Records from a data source

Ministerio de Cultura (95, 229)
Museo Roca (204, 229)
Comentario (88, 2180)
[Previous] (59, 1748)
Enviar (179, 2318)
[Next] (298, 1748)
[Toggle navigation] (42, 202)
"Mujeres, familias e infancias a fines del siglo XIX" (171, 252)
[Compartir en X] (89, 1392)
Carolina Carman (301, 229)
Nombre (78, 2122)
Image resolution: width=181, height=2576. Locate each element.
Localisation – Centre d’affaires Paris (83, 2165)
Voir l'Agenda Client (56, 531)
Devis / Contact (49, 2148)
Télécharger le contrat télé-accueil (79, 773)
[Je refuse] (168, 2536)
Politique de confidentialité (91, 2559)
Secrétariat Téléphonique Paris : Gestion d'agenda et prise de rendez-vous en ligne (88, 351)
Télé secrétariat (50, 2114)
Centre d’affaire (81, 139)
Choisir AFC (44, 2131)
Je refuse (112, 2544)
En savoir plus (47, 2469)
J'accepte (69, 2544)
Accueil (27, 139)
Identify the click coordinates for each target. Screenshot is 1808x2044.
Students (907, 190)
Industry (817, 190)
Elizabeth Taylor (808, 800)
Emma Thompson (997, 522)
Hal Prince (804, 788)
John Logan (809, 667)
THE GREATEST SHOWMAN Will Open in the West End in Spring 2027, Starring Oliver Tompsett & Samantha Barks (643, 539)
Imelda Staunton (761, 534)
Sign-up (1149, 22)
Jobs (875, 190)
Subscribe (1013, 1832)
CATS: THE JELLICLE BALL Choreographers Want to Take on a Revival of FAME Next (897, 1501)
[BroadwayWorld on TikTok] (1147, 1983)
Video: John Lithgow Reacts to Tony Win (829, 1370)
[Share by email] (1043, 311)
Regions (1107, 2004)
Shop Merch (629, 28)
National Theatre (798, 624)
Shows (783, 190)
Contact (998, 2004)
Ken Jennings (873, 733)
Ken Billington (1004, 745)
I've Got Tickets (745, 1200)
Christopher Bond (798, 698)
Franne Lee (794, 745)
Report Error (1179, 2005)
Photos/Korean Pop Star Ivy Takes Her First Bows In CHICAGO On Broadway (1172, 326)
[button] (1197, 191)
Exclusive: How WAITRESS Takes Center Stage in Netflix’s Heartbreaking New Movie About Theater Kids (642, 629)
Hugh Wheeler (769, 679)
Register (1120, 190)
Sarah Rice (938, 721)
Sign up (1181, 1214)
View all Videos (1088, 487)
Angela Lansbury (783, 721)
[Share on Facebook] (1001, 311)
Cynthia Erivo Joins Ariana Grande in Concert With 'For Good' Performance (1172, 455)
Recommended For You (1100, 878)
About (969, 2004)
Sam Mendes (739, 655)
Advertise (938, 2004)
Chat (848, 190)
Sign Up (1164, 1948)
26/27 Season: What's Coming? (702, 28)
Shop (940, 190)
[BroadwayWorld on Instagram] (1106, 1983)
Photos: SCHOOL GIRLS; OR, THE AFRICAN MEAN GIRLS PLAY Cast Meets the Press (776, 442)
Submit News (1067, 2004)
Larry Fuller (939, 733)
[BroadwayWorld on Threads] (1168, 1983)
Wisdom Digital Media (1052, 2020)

*Assigned task*
Using the entries above, return exactly the lines from the line with "Sarah Rice (938, 721)" to the line with "Submit News (1067, 2004)", counting both of those lines.

*Output below*
Sarah Rice (938, 721)
Sign up (1181, 1214)
View all Videos (1088, 487)
Angela Lansbury (783, 721)
[Share on Facebook] (1001, 311)
Cynthia Erivo Joins Ariana Grande in Concert With 'For Good' Performance (1172, 455)
Recommended For You (1100, 878)
About (969, 2004)
Sam Mendes (739, 655)
Advertise (938, 2004)
Chat (848, 190)
Sign Up (1164, 1948)
26/27 Season: What's Coming? (702, 28)
Shop (940, 190)
[BroadwayWorld on Instagram] (1106, 1983)
Photos: SCHOOL GIRLS; OR, THE AFRICAN MEAN GIRLS PLAY Cast Meets the Press (776, 442)
Submit News (1067, 2004)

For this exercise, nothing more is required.